General characteristics
- Class & type: Type VIIC submarine
- Displacement: 769 tonnes (757 long tons) surfaced; 871 t (857 long tons) submerged;
- Length: 67.10 m (220 ft 2 in) o/a; 50.50 m (165 ft 8 in) pressure hull;
- Beam: 6.20 m (20 ft 4 in) o/a; 4.70 m (15 ft 5 in) pressure hull;
- Height: 9.60 m (31 ft 6 in)
- Draught: 4.74 m (15 ft 7 in)
- Installed power: 2,800–3,200 PS (2,100–2,400 kW; 2,800–3,200 bhp) (diesels); 750 PS (550 kW; 740 shp) (electric);
- Propulsion: 2 shafts; 2 × diesel engines; 2 × electric motors.;
- Speed: 17.7 knots (32.8 km/h; 20.4 mph) surfaced; 7.6 knots (14.1 km/h; 8.7 mph) submerged;
- Range: 8,500 nmi (15,700 km; 9,800 mi) at 10 knots (19 km/h; 12 mph) surfaced; 80 nmi (150 km; 92 mi) at 4 knots (7.4 km/h; 4.6 mph) submerged;
- Test depth: 230 m (750 ft); Crush depth: 250–295 m (820–968 ft);
- Complement: 4 officers, 40–56 enlisted
- Armament: 5 × 53.3 cm (21 in) torpedo tubes (four bow, one stern); 14 × torpedoes; 1 × 8.8 cm (3.46 in) deck gun (220 rounds); 2 × twin 2 cm (0.79 in) C/30 anti-aircraft guns;

Service record
- Part of: 5th U-boat Flotilla; 29 August 1942 – 29 February 1944; 6th U-boat Flotilla; 1 March – 11 August 1944;
- Identification codes: M 50 427
- Commanders: Kptlt. Hans-Guido Valenter; 29 August 1942 – 11 August 1944;
- Operations: 2 patrols:; 1st patrol:; 4 April – 4 June 1944; 2nd patrol:; 9 – 11 August 1944;
- Victories: None

= German submarine U-385 =

German world war II submarine

German submarine U-385 was a Type VIIC U-boat of Nazi Germany's Kriegsmarine during World War II.

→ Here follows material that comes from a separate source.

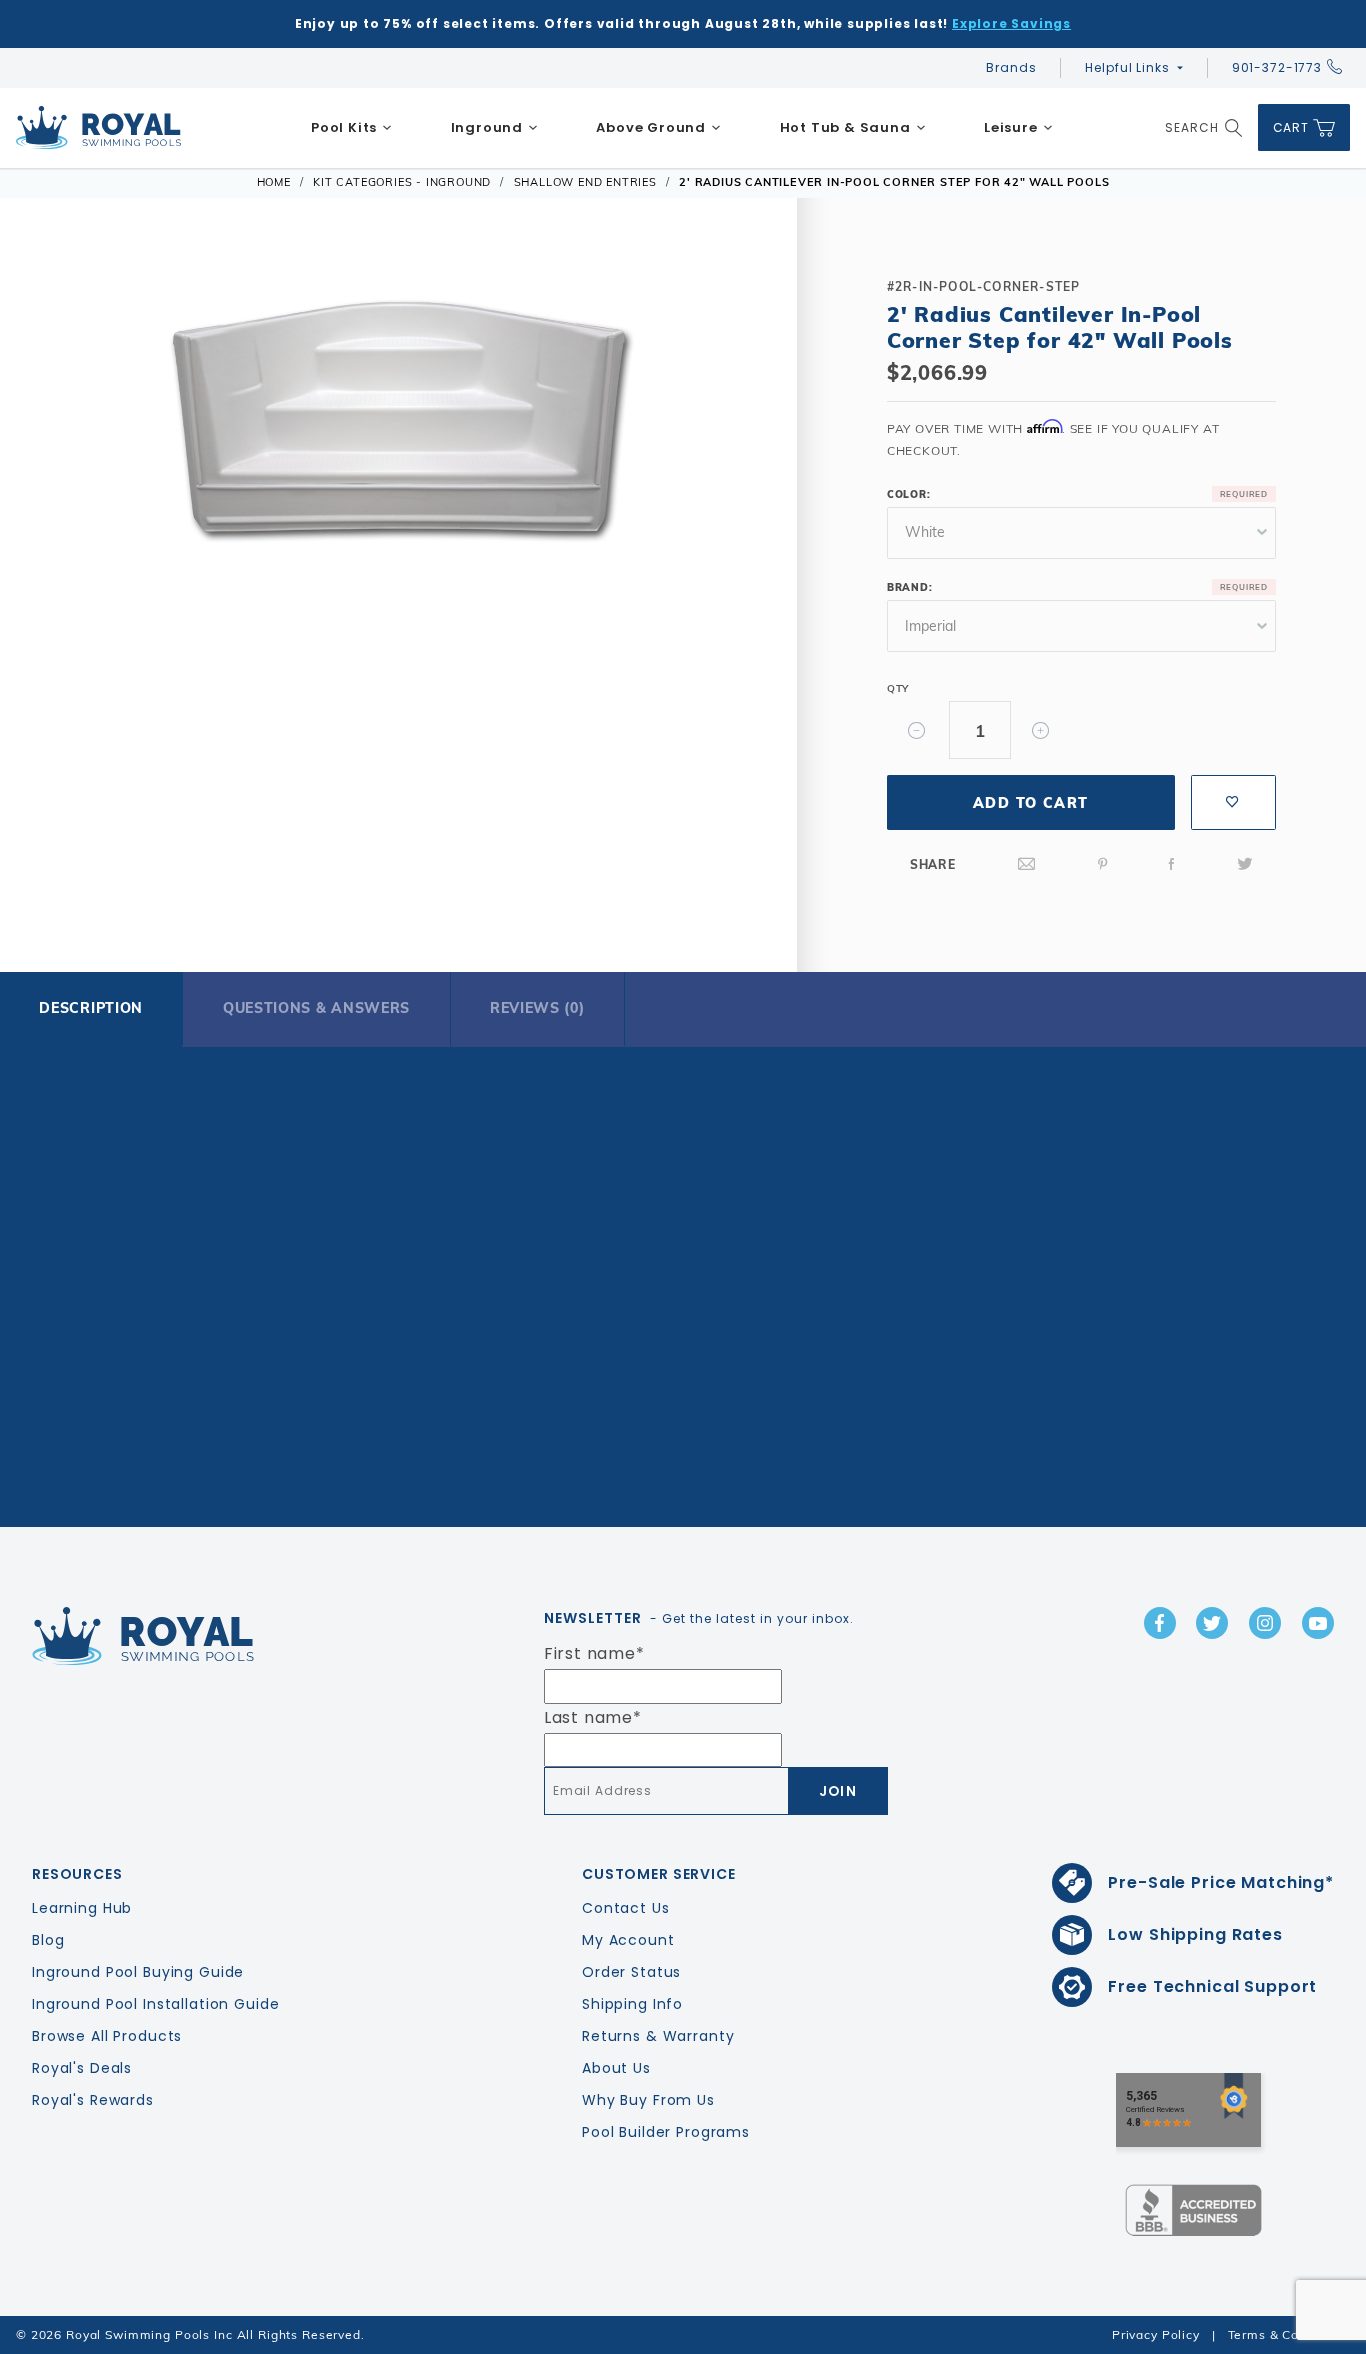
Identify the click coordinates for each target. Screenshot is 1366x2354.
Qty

She carried out two patrols. She did not sink or damage any ships.

She was sunk by a British warship and an Australian aircraft in the Bay of Biscay on 11 August 1944.

==Design==
German Type VIIC submarines were preceded by the shorter Type VIIB submarines. U-385 had a displacement of 769 t when at the surface and 871 t while submerged. She had a total length of 67.10 m, a pressure hull length of 50.50 m, a beam of 6.20 m, a height of 9.60 m, and a draught of 4.74 m. The submarine was powered by two Germaniawerft F46 four-stroke, six-cylinder supercharged diesel engines producing a total of 2800 to 3200 PS for use while surfaced, two Garbe, Lahmeyer & Co. RP 137/c double-acting electric motors producing a total of 750 PS for use while submerged. She had two shafts and two 1.23 m propellers. The boat was capable of operating at depths of up to 230 m.

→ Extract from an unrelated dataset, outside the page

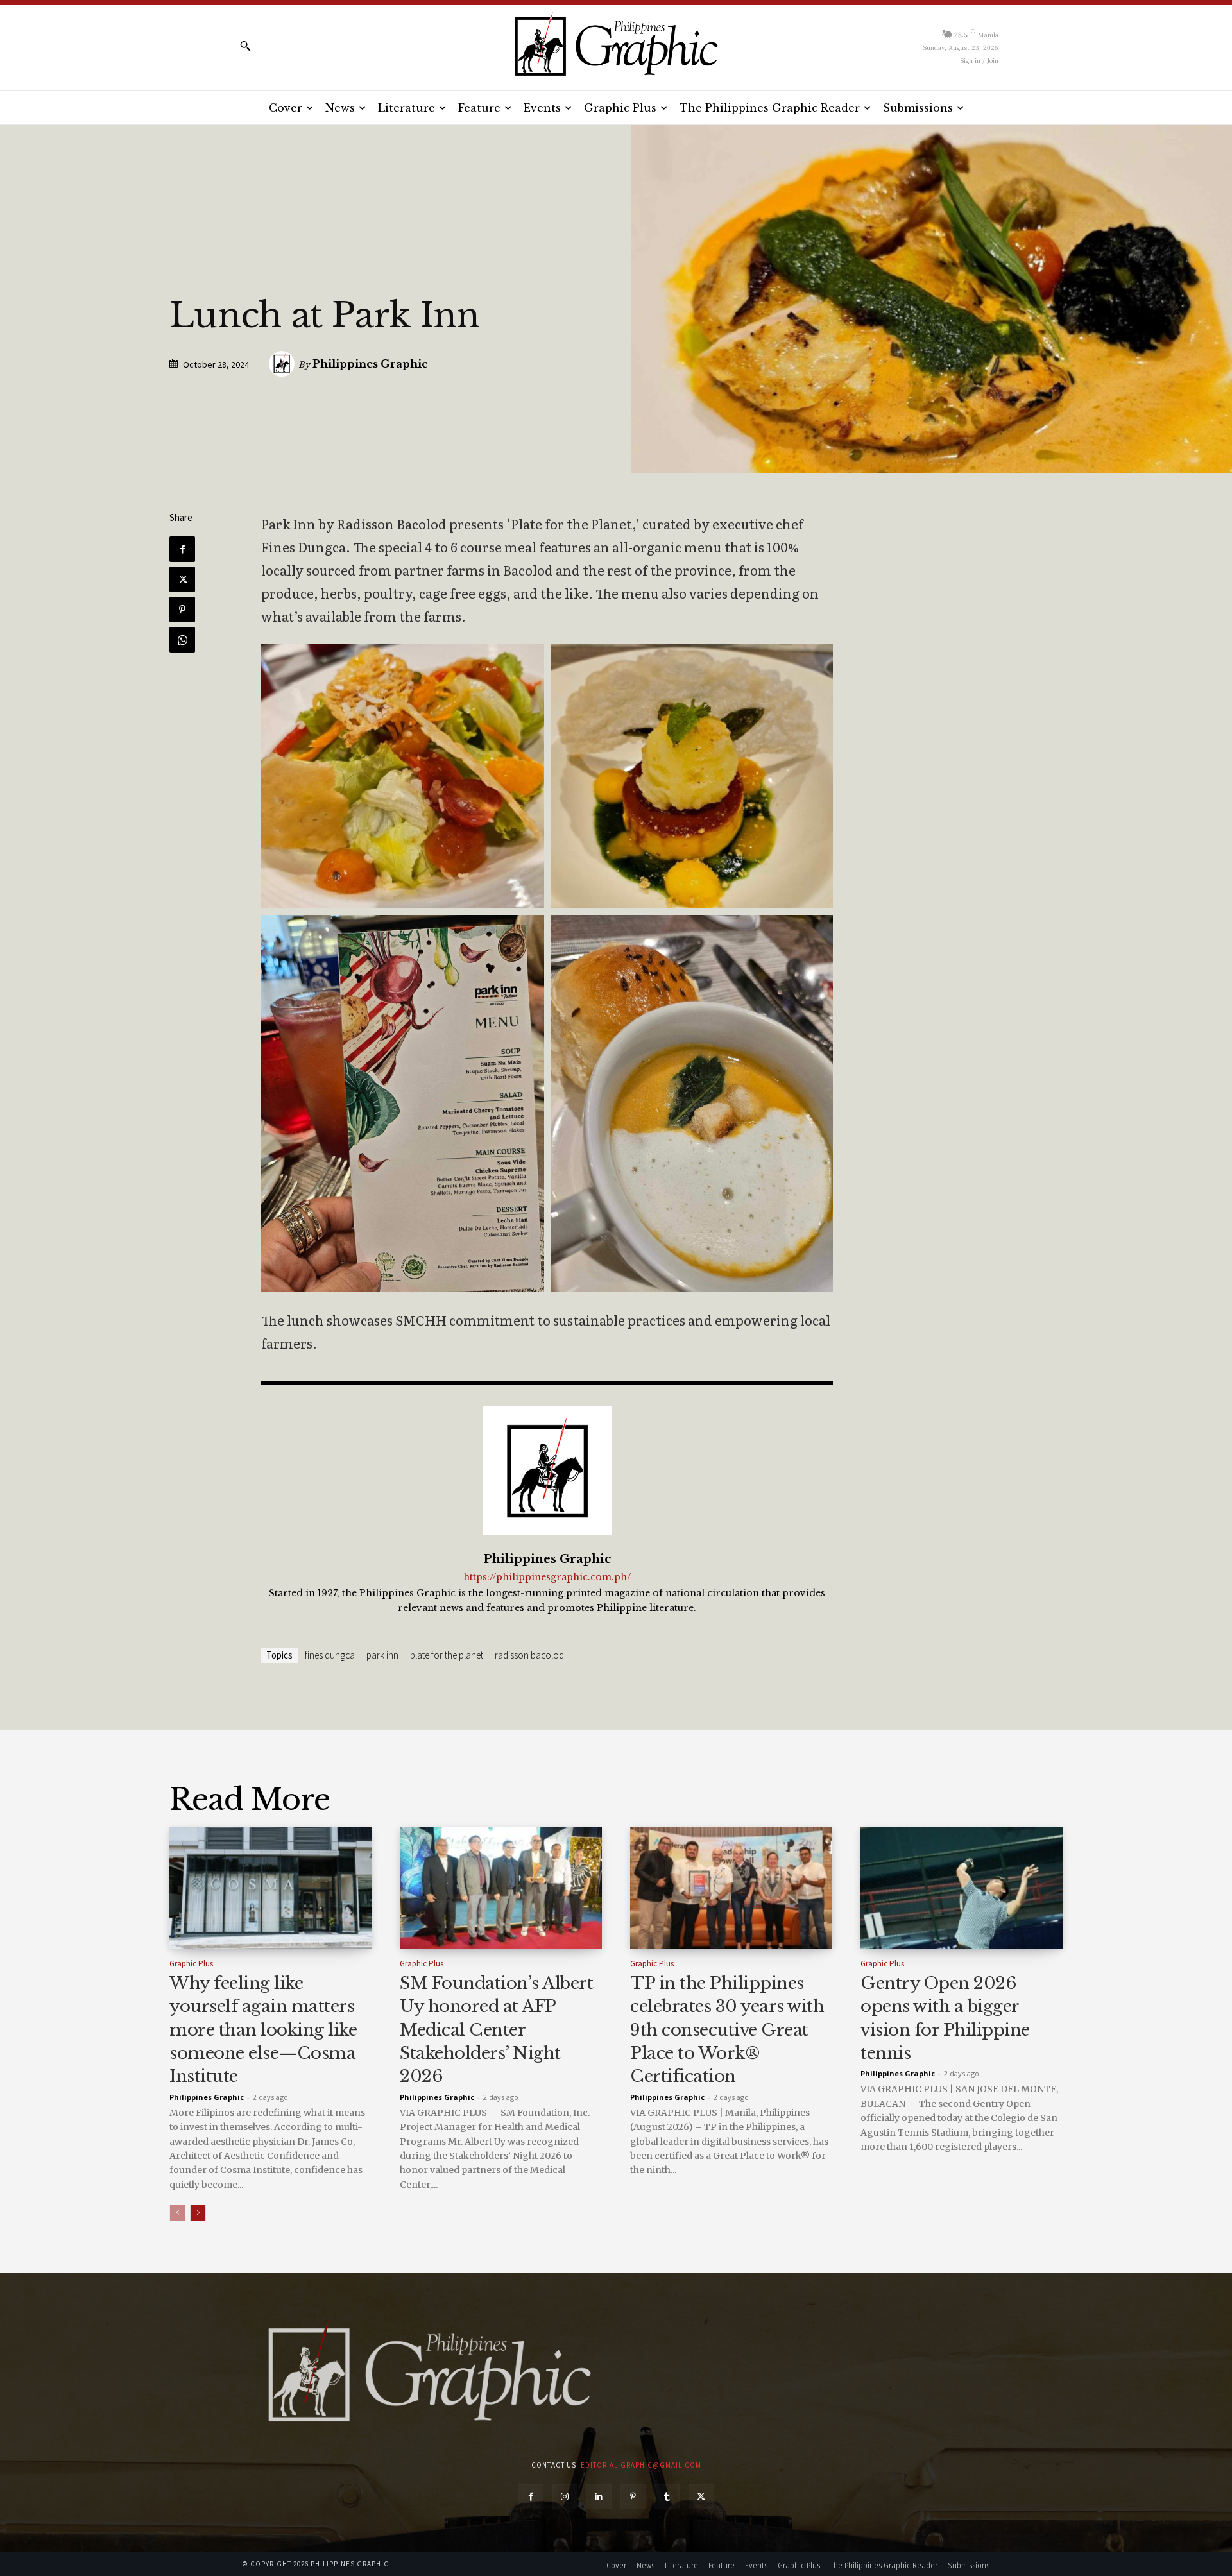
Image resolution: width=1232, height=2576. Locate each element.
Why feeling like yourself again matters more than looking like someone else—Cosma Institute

The submarine had a maximum surface speed of 17.7 kn and a maximum submerged speed of 7.6 kn. When submerged, the boat could operate for 80 nmi at 4 kn; when surfaced, she could travel 8500 nmi at 10 kn. U-385 was fitted with five 53.3 cm torpedo tubes (four fitted at the bow and one at the stern), fourteen torpedoes, one 8.8 cm SK C/35 naval gun, 220 rounds, and two twin 2 cm C/30 anti-aircraft guns. The boat had a complement of between forty-four and sixty.

==Service history==
The submarine was laid down on 16 May 1941 at the Howaldtswerke yard at Kiel as yard number 16, launched on 8 July 1942 and commissioned on 29 August under the command of Kapitänleutnant Hans-Guido Valenter.

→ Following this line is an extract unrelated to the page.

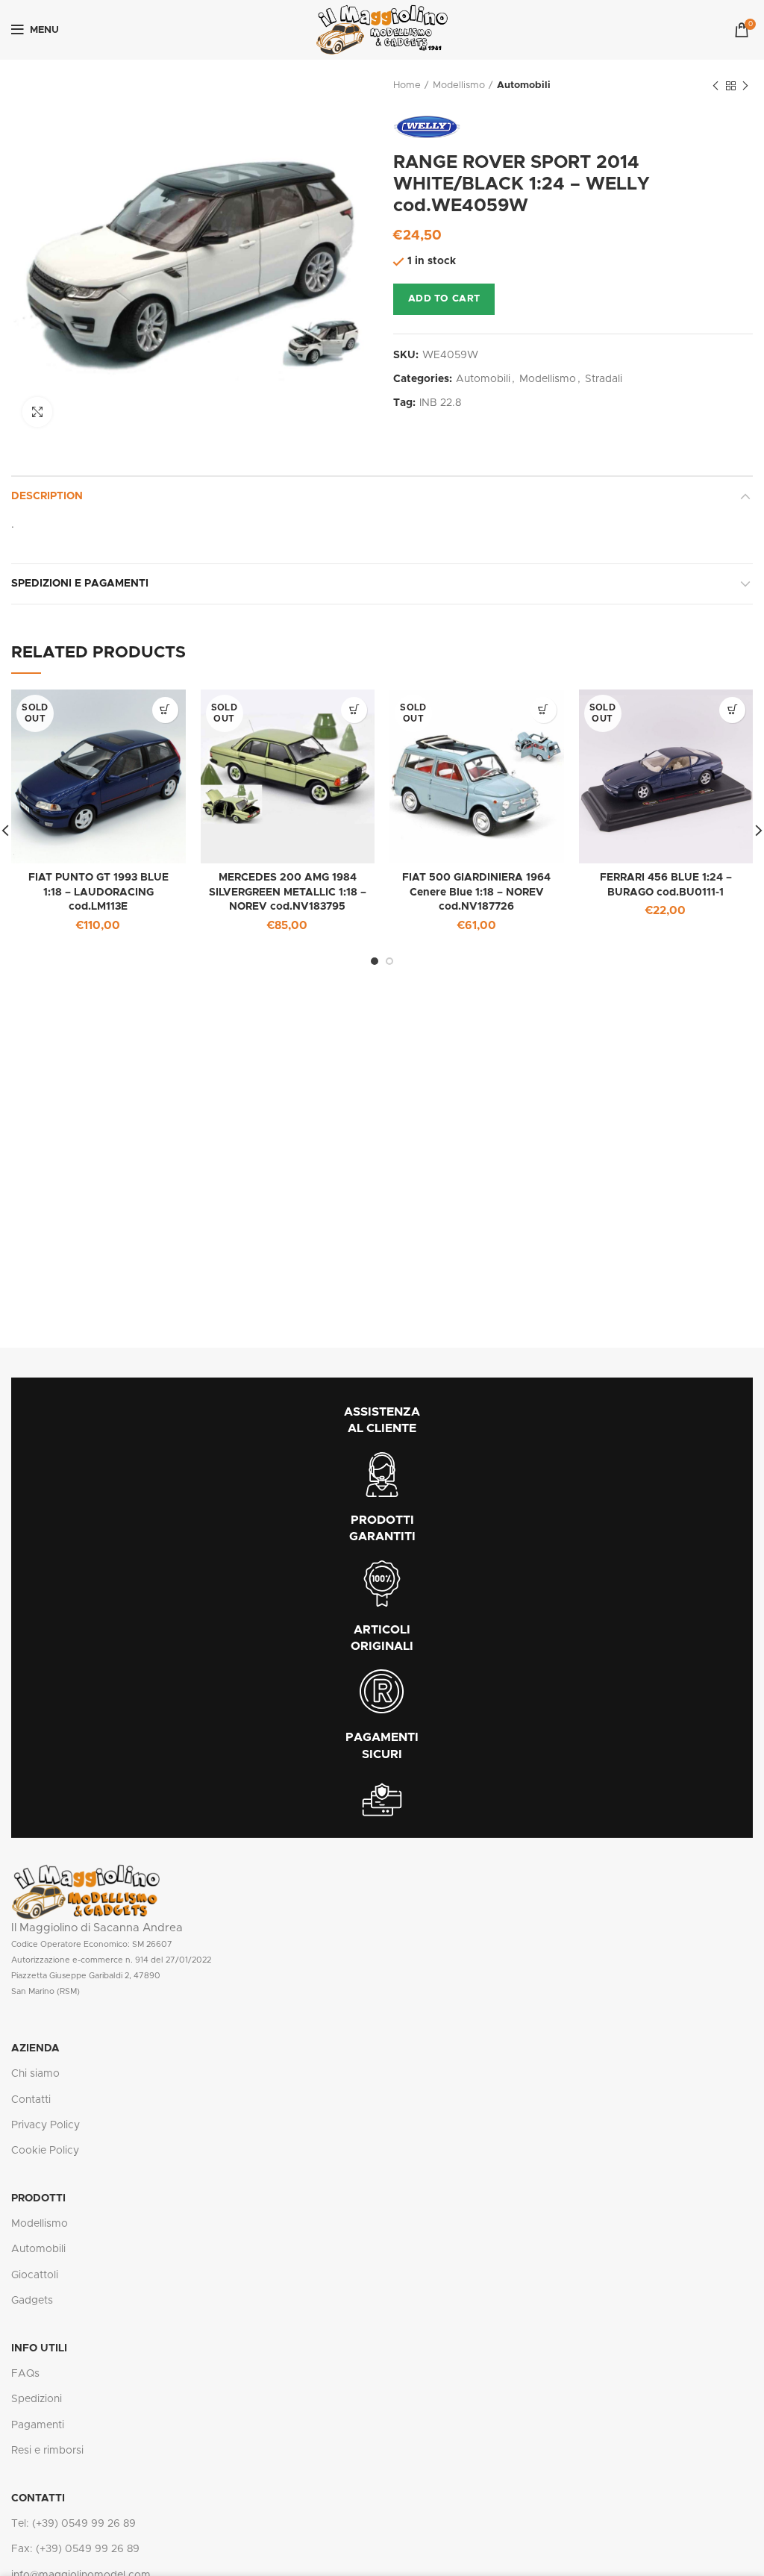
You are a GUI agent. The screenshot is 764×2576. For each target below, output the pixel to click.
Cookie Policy (45, 2150)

She served with the 5th U-boat Flotilla from 29 August 1942 and the 6th flotilla from 1 March 1944.

The boat was moved from Kiel to Marviken in March 1944.

===First patrol===
U-385s first patrol took her from Marviken to St. Nazaire, in occupied France via the gap between Iceland and the Faroe Islands.

===Second patrol and loss===
The boat left St. Nazaire on 9 August 1944. On the 11th, whilst still in the Bay of Biscay, she was sunk by depth charges dropped by an Australian Sunderland flying boat of No. 461 Squadron RAAF (captained by pilot officer Ivan Southall) and the British sloop captained by Cdr. NW Duck.

One man died in the U-boat; there were 42 survivors.